Introduction

Actinomycosis is a chronic bacterial disease caused by a gram-positive, pleomorphic non-spore forming, non-acid fast anaerobic or microaerophilic bacilli of the genus Actinomyces and the order Actinomycetales. The disease is characterized by localized swelling with suppuration, abscess formation, tissue fibrosis, and draining sinuses. Actinomyces are very closely related to Nocardia species; both were once considered to be fungal organisms. Pelvic actinomycosis is uncommon and usually represents a complication of an intrauterine device (IUD) [1]. This organism is very difficult to culture, and most actinomyces is actually identified by histologic features in pathologic specimens or by cytologic features on Papanicolaou smears. A specific fluorescent antibody stain is also available. Tubo-ovarian abscess is usually polymicrobial with a preponderance of anaerobic organisms and the exact role of actinomyces in the abscess formation remains to be unclear.

Case report

A 24-year-old woman using IUD for last 6 months having two children was admitted to our hospital with lower abdominal pain and fever. The patient had a pelvic mass clinically and radiographically. Abdominal-pelvic echogram showed evidence of an enlarged right adnexum as well as that of the homolateral tube, but no discharge of fluid in the pelvic cavity. Ultrasonography demonstrated a 7 × 6 cm multi-loculated cystic mass in her lower abdomen (Fig. 1). Gynecological examination in the patient excluded lesions in the portio or vagina and the vaginal flora was normal. Diagnostic laparoscopy was done showing a large para-uterine tumefaction (tumor-like swelling). The pelvic organs were adhering to the parietal layer of the peritoneum and in the whole peritoneal cavity, including the interhepatic diaphragmatic space, fibrin plaque, and pus was observed. During the laparotomy, a parauterine mass and tubo-ovarian complex with numerous recesses’ containing fetid, grayish pus was found. Complete right adnexectomy was performed with abundant lavage, which improved the abdominal condition. The drained liquid showed the presence of cutaneous bacterial flora, but no fungi or parasites. Ovarian actinomycotic abscess with acute peritonitis and salpingitis was demonstrated. Subsequent antibiotic therapy consisted of extended spectrum β-lactam antibiotics for 15 days, and 4 months after the episode the patient was well without return of the foci of infection.

Fig. 1
figure 1

Ultrasonography showing tubo-ovarian mass

Discussion

Female genital tract is a relatively rare site for pelvic actinomycosis and the condition is often unsuspected clinically. Traditionally, actinomycosis of the female genital tract has been thought to originate from ascending infection of the bacteria.
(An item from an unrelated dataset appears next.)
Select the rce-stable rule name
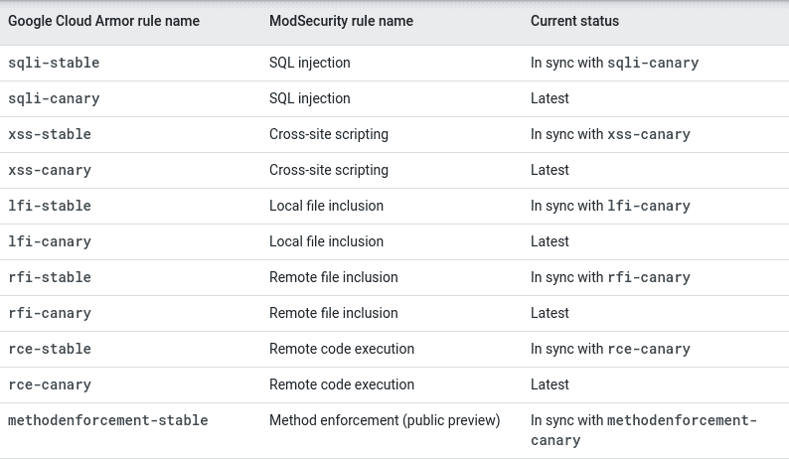This screenshot has height=459, width=789. tap(50, 349)
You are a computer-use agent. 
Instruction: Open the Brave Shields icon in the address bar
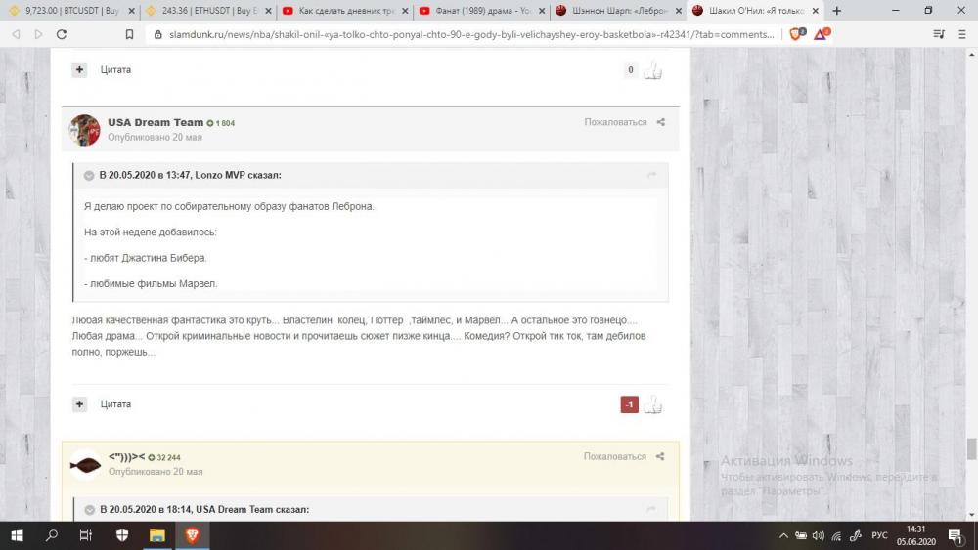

The association between IUD and pelvic actinomycosis was first described around 1970 [2] and is now well documented [3]. It is more common in plastic IUDs. Pelvic actinomycosis may also spread from intestinal infection, usually from indolent ileocecal disease. This condition is rare in children. Patients present with an indolent history of vaginal discharge, abdominal or pelvic pain, menorrhagia, fever, weight loss, and prolonged use of an IUDs [4]. Eighty percent of cases of pelvic actinomycosis in IUD users have been reported in women not changing IUDs for at least 3 years. We would strongly recommend that any IUD be removed should it be associated with actinomyces on genital smears and/or culture. If sepsis is also apparent, IUD removal with the use of long-term antibiotics is required. Most cases are diagnosed histologically by identification of an actinomycotic grain in the center of the abscess or by cytologic features on Papanicolaou smear [5]. In conclusion, we suggest that in women presenting clinically with vague abdominal symptoms, backache, and vaginal discharge, actinomycosis should be considered and ruled out with the help of cytologic and proper microbial culture methods. Once the diagnosis is established, the infection can be treated with good results with broad-spectrum antibiotics. It is also imperative to look for other sites for actinomycosis which were clear in our case.